Da paixão pela arte ao protagonismo na televisão, Clara Moneke tem se destacado não apenas pela sua trajetória profissional, mas também pela forma genuína com que compartilha suas vivências e conquistas.
Desde a infância, a atriz se envolveu com o teatro e a arte, e sua jornada como mulher negra no Brasil reflete uma luta pela representação e valorização da identidade no audiovisual.
Clara acredita no poder transformador da arte e, ao longo da sua carreira, tem se tornado uma referência para muitas mulheres, especialmente para as jovens e as mais velhas, que se veem representadas nas telas de forma digna e empoderada.
Nesta entrevista, Clara compartilha sua experiência como atriz, os desafios enfrentados ao longo do caminho e a importância de ser uma figura inspiradora para diversas gerações.

O +Elas é um espaço que tem como objetivo inspirar e provocar as mulheres, trazendo à tona temas relevantes do nosso dia a dia.
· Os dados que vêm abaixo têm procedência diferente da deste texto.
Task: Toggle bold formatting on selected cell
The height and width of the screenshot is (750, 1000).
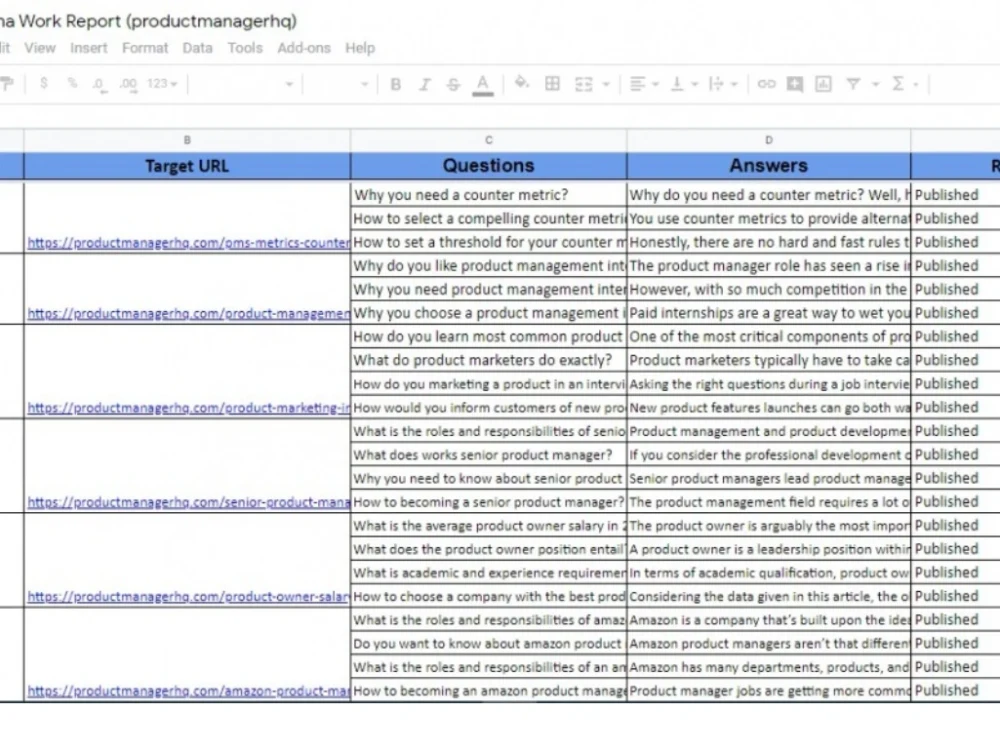Action: pyautogui.click(x=395, y=83)
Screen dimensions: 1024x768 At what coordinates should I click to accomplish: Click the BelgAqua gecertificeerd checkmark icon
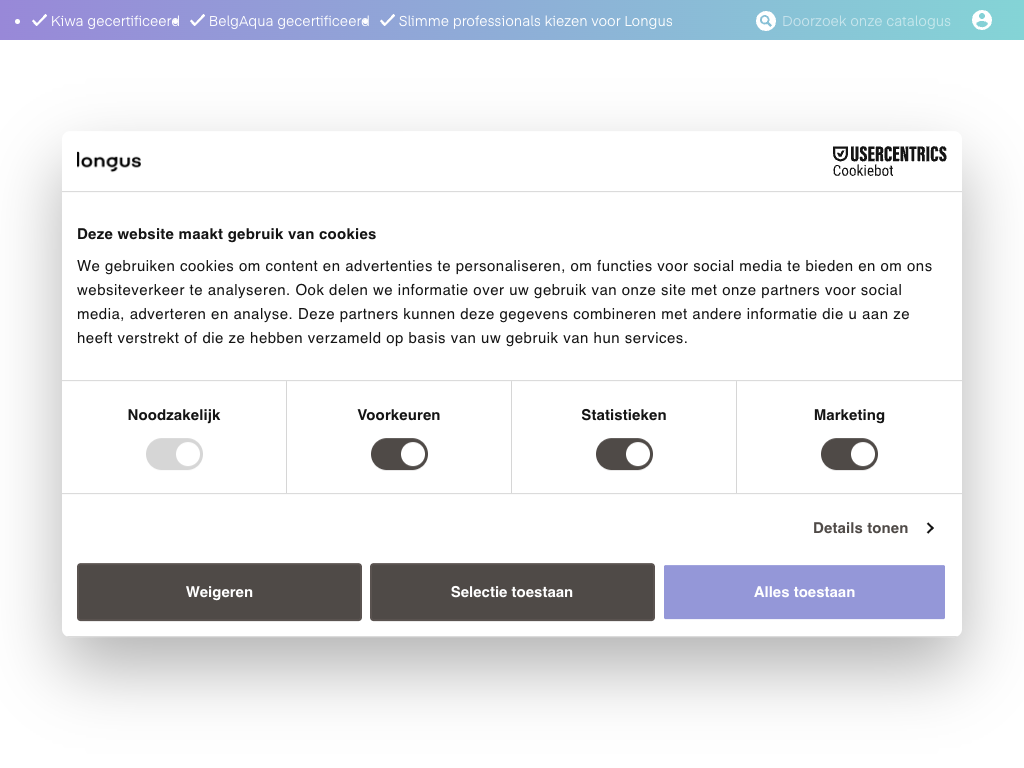click(x=197, y=20)
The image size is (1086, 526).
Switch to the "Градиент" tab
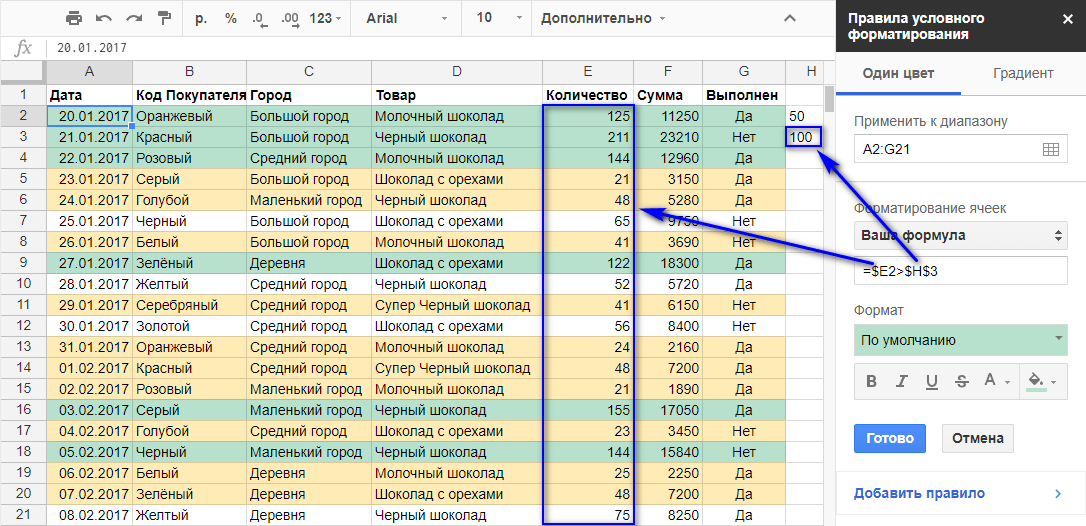pos(1022,73)
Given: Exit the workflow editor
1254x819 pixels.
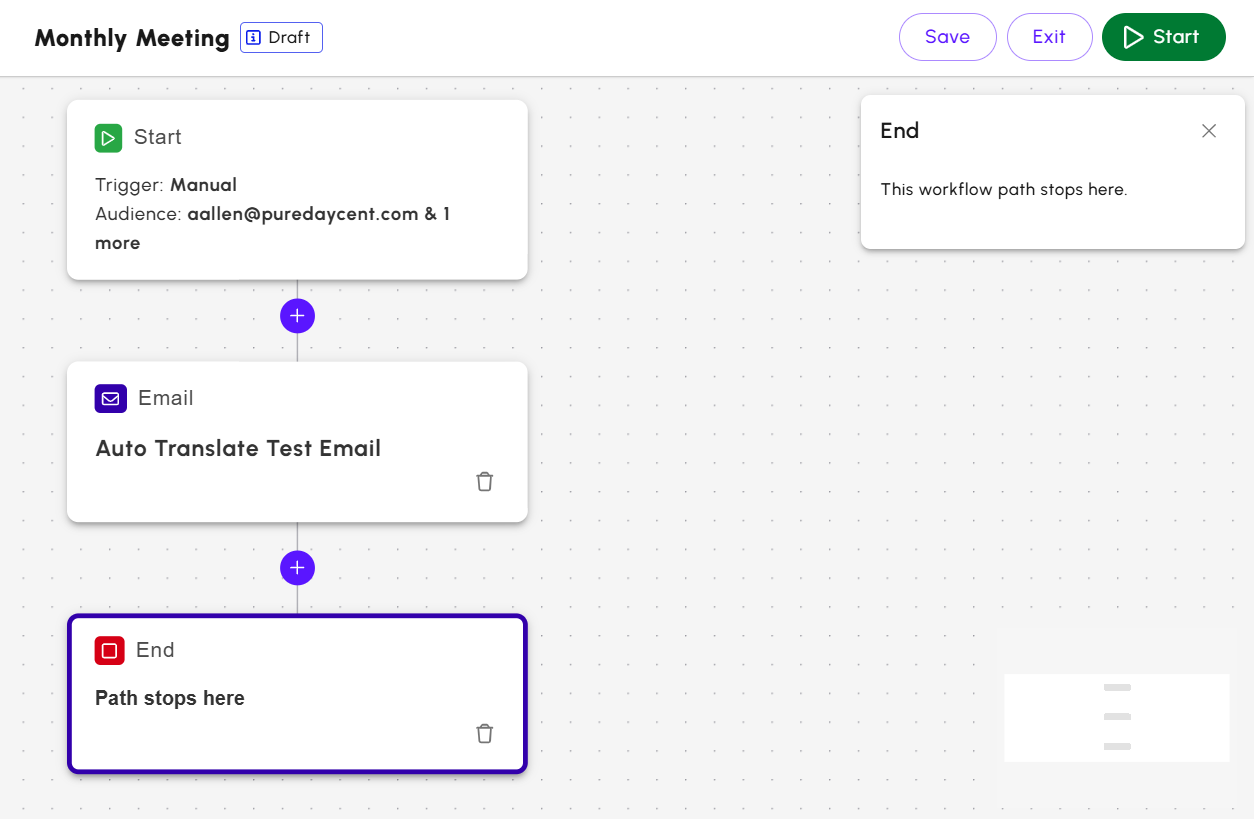Looking at the screenshot, I should (x=1049, y=37).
Um dos pontos que queremos explorar no +Elas é o lado da carreira. Como foi, para você, o processo de se tornar atriz? Esse desejo pelo lado artístico sempre esteve presente na sua vida?
Sim, eu comecei a fazer teatro com sete anos. Antes de ver uma peça, eu não sabia o que era o teatro, qual o impacto que ele tinha. Então, acho muito importante o acesso à cultura. Eu fui com a minha mãe a uma peça em Campo Grande, de um amigo dela, e fiquei apaixonada. Era uma mágica, as luzes, os atores no palco.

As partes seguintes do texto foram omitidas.